◆ **Daftar Tugas**
A. Menurut teks tentang persaingan Amerika Serikat dan Tiongkok, siapa yang dipilih rakyat Taiwan sebagai presiden baru pada Januari 2024?
B. Lanjutkan teks tentang persaingan Amerika Serikat dan Tiongkok mulai setelah kalimat terakhirnya.

◆ **Teks Bacaan**
Taiwan: Sumbu Api yang Semakin Menyala

Jika Laut Cina Selatan adalah panggung armada, Taiwan adalah sumbu api yang paling rawan. Pada Januari 2024, rakyat Taiwan memilih Lai Ching-te sebagai presiden baru. Lai berasal dari Partai Progresif Demokratik yang dikenal bersikap keras terhadap Beijing. Kemenangan ini memicu reaksi keras Tiongkok yang langsung menggelar latihan militer besar-besaran di sekitar pulau tersebut. Armada kapal perang Tiongkok berulang kali melintasi garis median Selat Taiwan, seolah memberi pesan bahwa kesabaran Beijing semakin menipis.

Di sisi lain, Trump tidak ragu menunjukkan dukungan terang-terangan kepada Taipei. Pemerintahannya mengumumkan paket penjualan senjata baru, termasuk sistem pertahanan udara dan kapal perang canggih. Beberapa pejabat tinggi Amerika mengunjungi Taiwan, langkah yang selalu dianggap Beijing sebagai pelanggaran serius terhadap prinsip One China. Trump bahkan dalam pidato publik menyebut Taiwan sebagai “mitra demokratis penting yang akan selalu didukung Amerika.”

Situasi ini membuat Selat Taiwan semakin tegang. Setiap latihan militer Tiongkok direspon dengan patroli udara dan laut Amerika Serikat bersama Jepang. Risiko salah perhitungan semakin besar. Dunia tahu, jika konflik terbuka pecah di Taiwan, dampaknya akan meluas ke seluruh Asia dan mengguncang stabilitas global.

Teknologi: Perang Chip dan Kemandirian Digital

Arena teknologi adalah wajah lain dari persaingan hegemoni. Sejak masa jabatannya yang pertama, Trump dikenal keras terhadap perusahaan teknologi Tiongkok. Kini pada 2025, kebijakan itu diperluas. Amerika Serikat memberlakukan larangan ekspor teknologi semikonduktor canggih, mesin litografi, serta perangkat lunak desain chipke Tiongkok. Washington beralasan bahwa teknologi tersebut bisa digunakan untuk memperkuat militer Beijing.

Tiongkok tidak tinggal diam. Pemerintah Xi Jinping mempercepat program kemandirian teknologi. Ratusan miliar dolar dialokasikan untuk riset chip dalam negeri, kecerdasan buatan, komputasi kuantum, dan superkomputer. Perusahaan teknologi Tiongkok digencarkan untuk memperluas jaringan ke negara-negara Global Selatan, menawarkan alternatif lebih murah dibanding teknologi Barat.

Di sisi lain, Amerika Serikat meningkatkan tekanan kepada sekutu agar tidak menggunakan perangkat 5G buatan Tiongkok. Trump secara terbuka memperingatkan bahwa teknologi Tiongkok berisiko dipakai untuk spionase. Persaingan ini membuat dunia digital terbelah. Internet global terancam pecah menjadi dua ekosistem: satu dipimpin oleh Washington, satu lagi oleh Beijing.

◆ **Cuplikan Data**
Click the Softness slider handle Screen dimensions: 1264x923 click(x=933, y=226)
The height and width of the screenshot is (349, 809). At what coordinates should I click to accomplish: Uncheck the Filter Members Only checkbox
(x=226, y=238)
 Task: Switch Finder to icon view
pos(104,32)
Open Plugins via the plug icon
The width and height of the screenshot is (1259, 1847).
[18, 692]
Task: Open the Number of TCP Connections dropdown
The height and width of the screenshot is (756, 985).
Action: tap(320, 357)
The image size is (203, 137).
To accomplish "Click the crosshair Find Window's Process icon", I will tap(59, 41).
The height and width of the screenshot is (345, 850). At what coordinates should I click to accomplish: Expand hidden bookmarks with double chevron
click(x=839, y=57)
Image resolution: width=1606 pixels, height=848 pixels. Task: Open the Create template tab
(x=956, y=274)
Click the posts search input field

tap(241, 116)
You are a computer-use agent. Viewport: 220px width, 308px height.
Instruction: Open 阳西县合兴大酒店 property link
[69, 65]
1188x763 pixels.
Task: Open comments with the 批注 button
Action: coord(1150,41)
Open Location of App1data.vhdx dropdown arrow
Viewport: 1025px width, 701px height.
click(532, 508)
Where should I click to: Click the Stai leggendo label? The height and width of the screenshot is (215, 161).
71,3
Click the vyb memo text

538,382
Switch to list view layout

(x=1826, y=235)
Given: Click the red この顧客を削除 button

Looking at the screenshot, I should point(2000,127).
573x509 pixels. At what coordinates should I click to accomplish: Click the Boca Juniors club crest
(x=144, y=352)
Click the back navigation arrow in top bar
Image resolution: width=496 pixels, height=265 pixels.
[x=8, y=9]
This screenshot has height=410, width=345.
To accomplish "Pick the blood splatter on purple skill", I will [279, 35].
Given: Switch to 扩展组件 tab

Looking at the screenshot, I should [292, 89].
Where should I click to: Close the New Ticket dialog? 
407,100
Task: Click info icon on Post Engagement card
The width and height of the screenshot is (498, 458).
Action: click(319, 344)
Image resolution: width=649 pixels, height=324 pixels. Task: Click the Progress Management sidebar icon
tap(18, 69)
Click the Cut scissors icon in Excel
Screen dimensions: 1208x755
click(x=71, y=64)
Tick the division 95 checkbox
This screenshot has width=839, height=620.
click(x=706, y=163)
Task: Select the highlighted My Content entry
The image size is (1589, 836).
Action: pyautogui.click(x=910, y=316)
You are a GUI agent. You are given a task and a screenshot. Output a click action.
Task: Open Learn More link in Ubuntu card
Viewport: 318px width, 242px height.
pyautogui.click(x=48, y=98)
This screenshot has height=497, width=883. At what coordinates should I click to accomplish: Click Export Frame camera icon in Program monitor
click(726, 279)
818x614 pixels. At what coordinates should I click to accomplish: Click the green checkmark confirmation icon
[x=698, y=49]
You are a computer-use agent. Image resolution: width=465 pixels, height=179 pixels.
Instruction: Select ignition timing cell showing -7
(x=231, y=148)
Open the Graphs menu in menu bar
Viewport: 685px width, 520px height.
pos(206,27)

◆ **Kunci Jawaban**
A. Lai Ching-te.

B.
Perdagangan: Tarif Trump dan Balasan Beijing

Perdagangan adalah bidang yang paling jelas memperlihatkan gaya Trump. Pada awal 2025, ia kembali mengumumkan tarif baru untuk berbagai produk Tiongkok, termasuk baja, panel surya, kendaraan listrik, dan perangkat elektronik. Trump menyebut langkah ini sebagai cara untuk melindungi industri Amerika dari “praktik dagang tidak adil.” Kebijakan ini melanjutkan semangat proteksionisme yang sudah ia galakkan sejak periode pertamanya.

Beijing menanggapi dengan tarif balasan terhadap produk pertanian dan energi Amerika. Selain itu, Tiongkok semakin aktif memperluas pasar alternatif. Kerja sama dengan Rusia diperkuat, perdagangan dengan Asia Tenggara diperdalam, dan kemitraan dengan Afrika diperluas melalui investasi infrastruktur. Tiongkok juga mendorong transaksi lintas negara dengan mata uang lokal untuk mengurangi dominasi dolar AS.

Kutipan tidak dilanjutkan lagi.